The basics of the story of Mother Teresa are pretty well known. She was
a young woman from a close-knit family who became a nun and left
teaching in India to devote her life to the poor.
This movie picks up her life in 1946, when she was 36 years. She has a
“calling” on a train trip and applied to the Vatican to go out on her
own to help the poor. When she left the relatively safe life teaching in
a girls’ school in Calcutta and took to the streets in 1948, she did so
with only five rupees to her name. One of the characters in the film
states that 5 rupees was the equivalent of one English pound at the time
or one American dollar. In fact, however, this is inaccurate.
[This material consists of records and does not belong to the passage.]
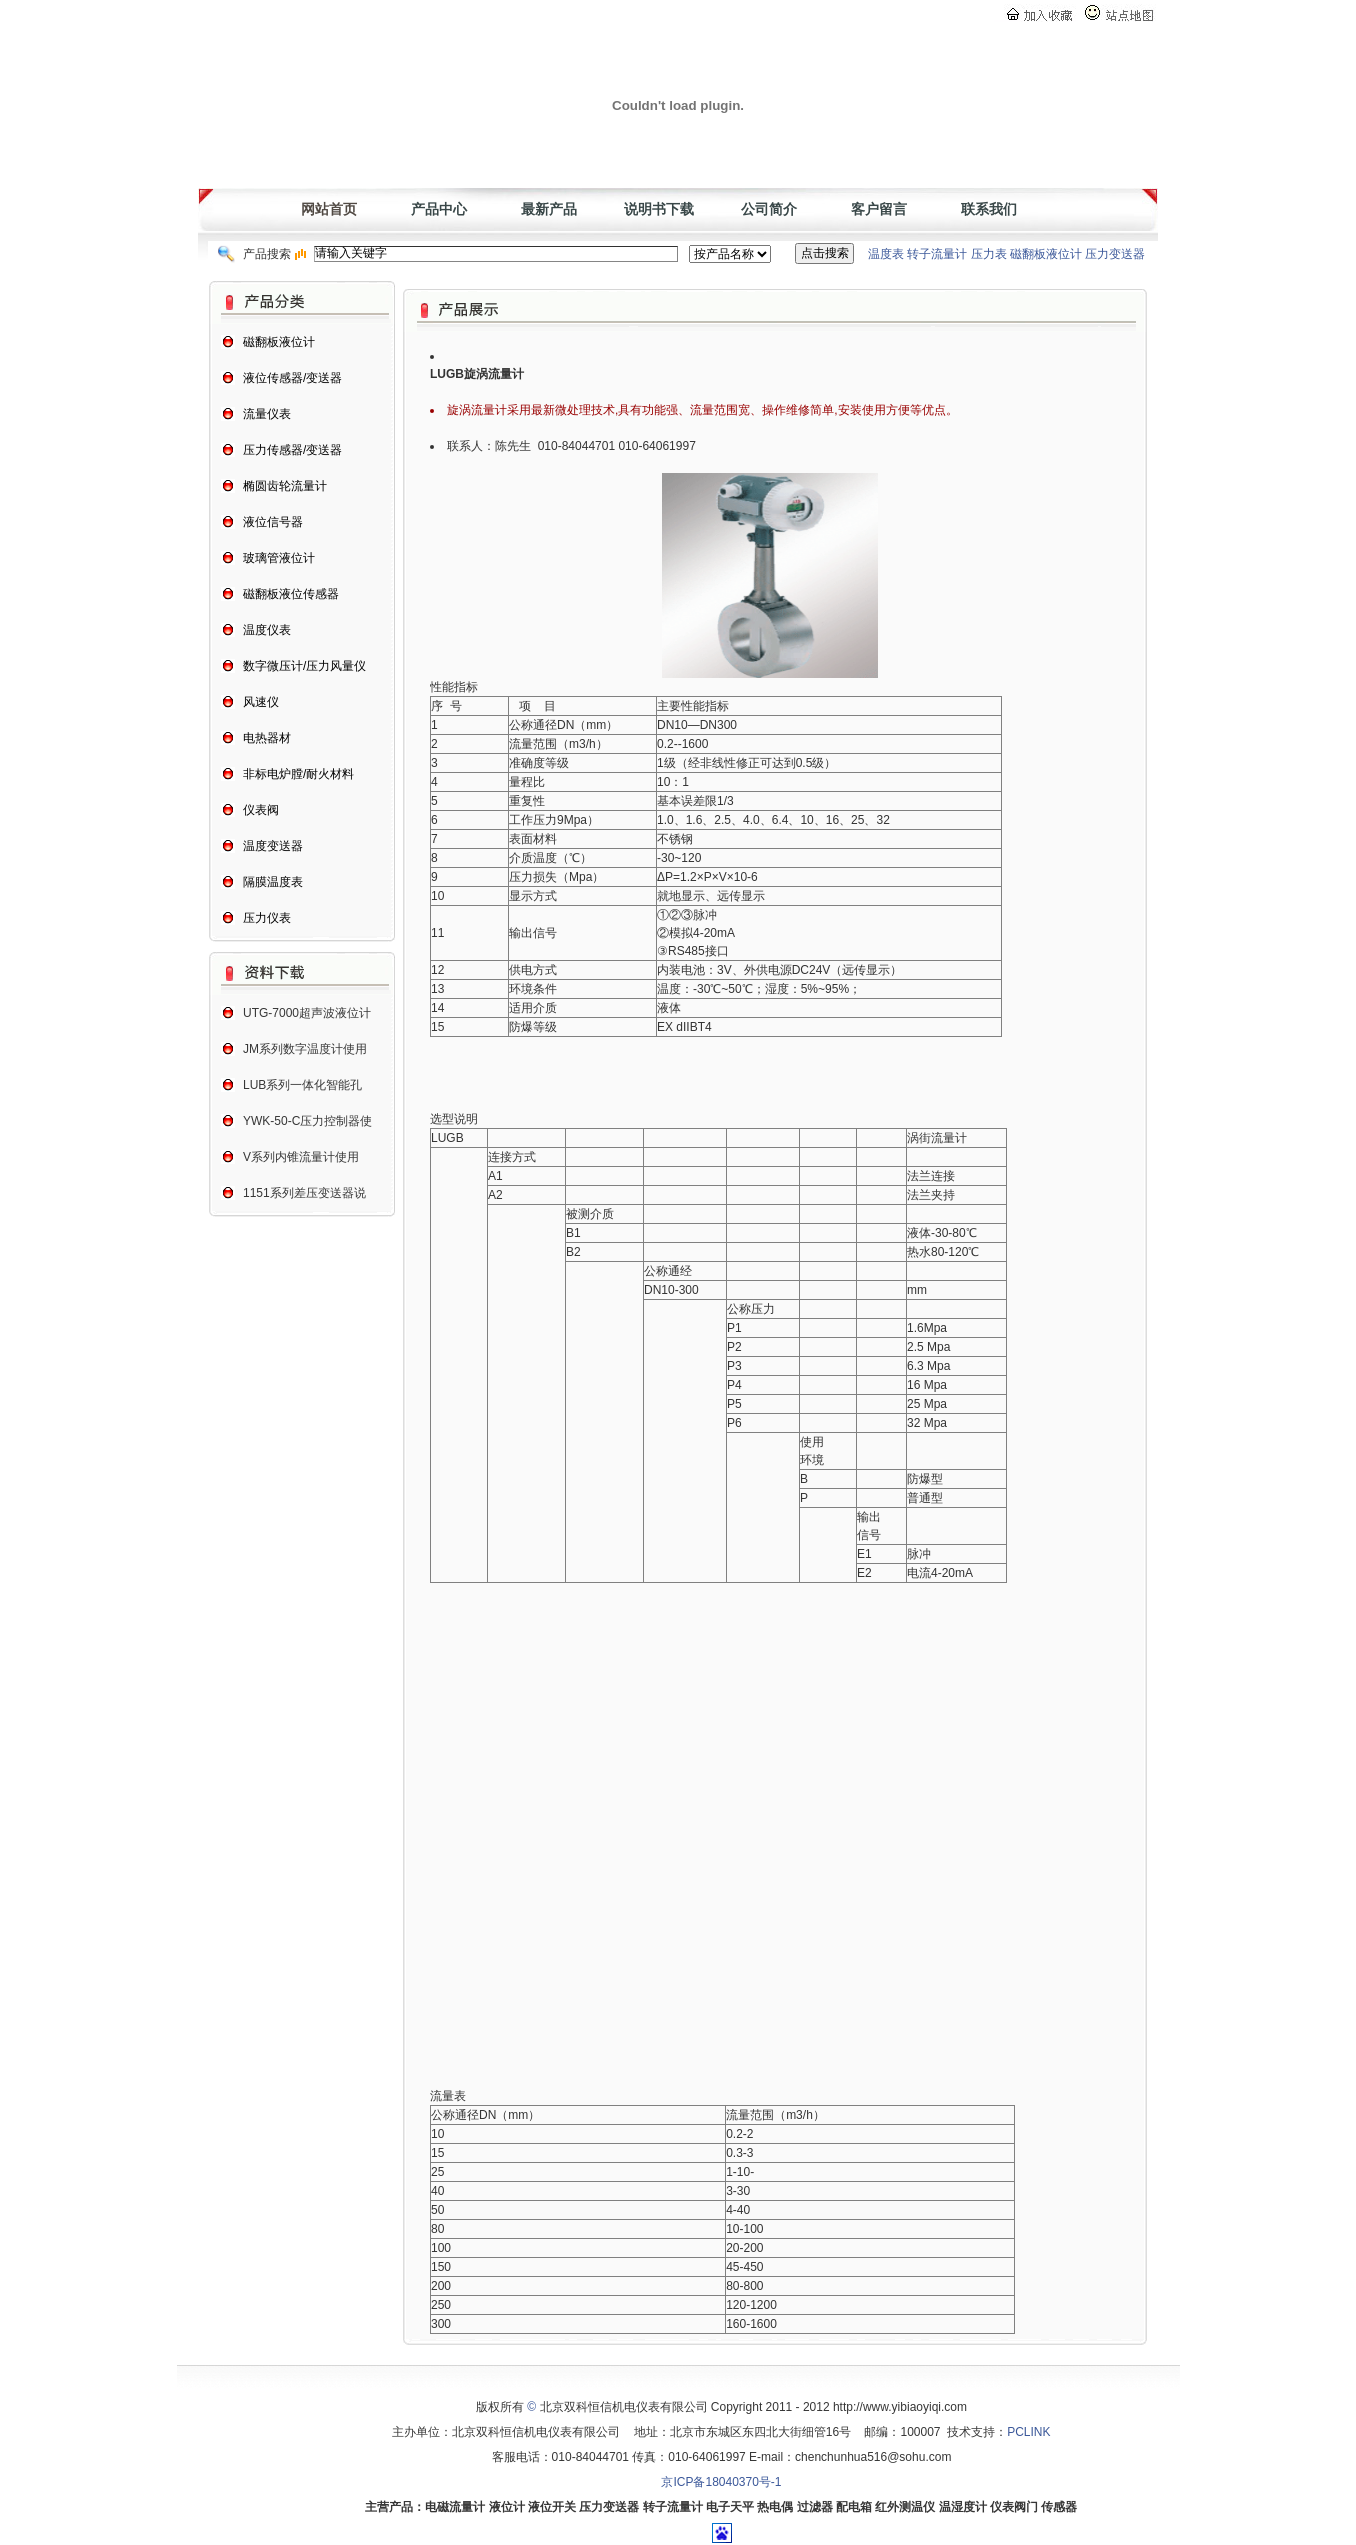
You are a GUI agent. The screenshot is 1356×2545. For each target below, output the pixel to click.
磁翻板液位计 (1046, 254)
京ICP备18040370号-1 (721, 2482)
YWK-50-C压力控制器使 (307, 1121)
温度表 (886, 254)
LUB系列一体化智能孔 (302, 1085)
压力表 (989, 254)
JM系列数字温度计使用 (305, 1049)
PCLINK (1028, 2432)
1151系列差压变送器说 (304, 1193)
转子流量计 (937, 254)
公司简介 (769, 209)
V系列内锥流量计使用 (301, 1157)
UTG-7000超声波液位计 (307, 1013)
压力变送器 (1115, 254)
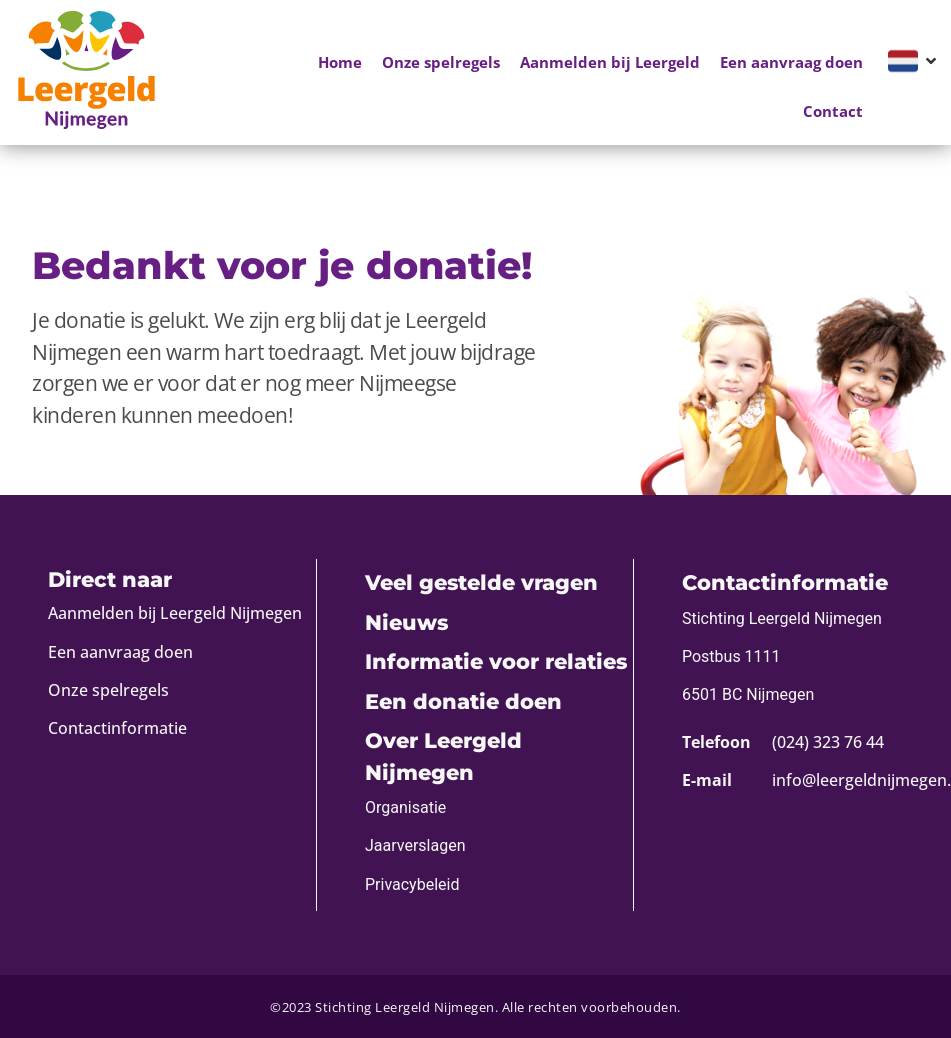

The value
of the rupee was pegged at 13 rupees to the pound from 1927-1966. In
1948 the English pound was worth $4.03, so one rupee would have been
worth 31 American cents. Five rupees would have been worth $1.55, or
only a little more than a third of an English pound. That’s how much she
had when she walked into the streets of the poor in Calcutta in 1948
completely alone.
So this is the compelling tale of how she started out and what she
accomplished. Juliet Stevenson gives a brilliant performance as Mother
Teresa. The story is told by Celeste van Exem (85 year old Max von Sydow)
as a flashback.
Apparently she wrote letters to her spiritual superiors throughout her
lifetime that reveal that she was a tortured soul. She wanted them
destroyed but the Vatican priest in charge of the investigation about
her becoming a saint, Fr. Benjamin Praagh (Rutger Hauer), has them and
uses him in his investigation. According to Fr. Praagh, “She suffered
greatly, stemming from her belief that she had been abandoned by God.”
The letters reveal the spiritual turbulence and the intensity of her
life and work over a period of 60 years.
Throughout the movie van Exem refers to the “darkness” of her life,
something that never came through in all the stories about her. This is
a fascinating study of a woman who was one thing to the world but
something completely different to herself.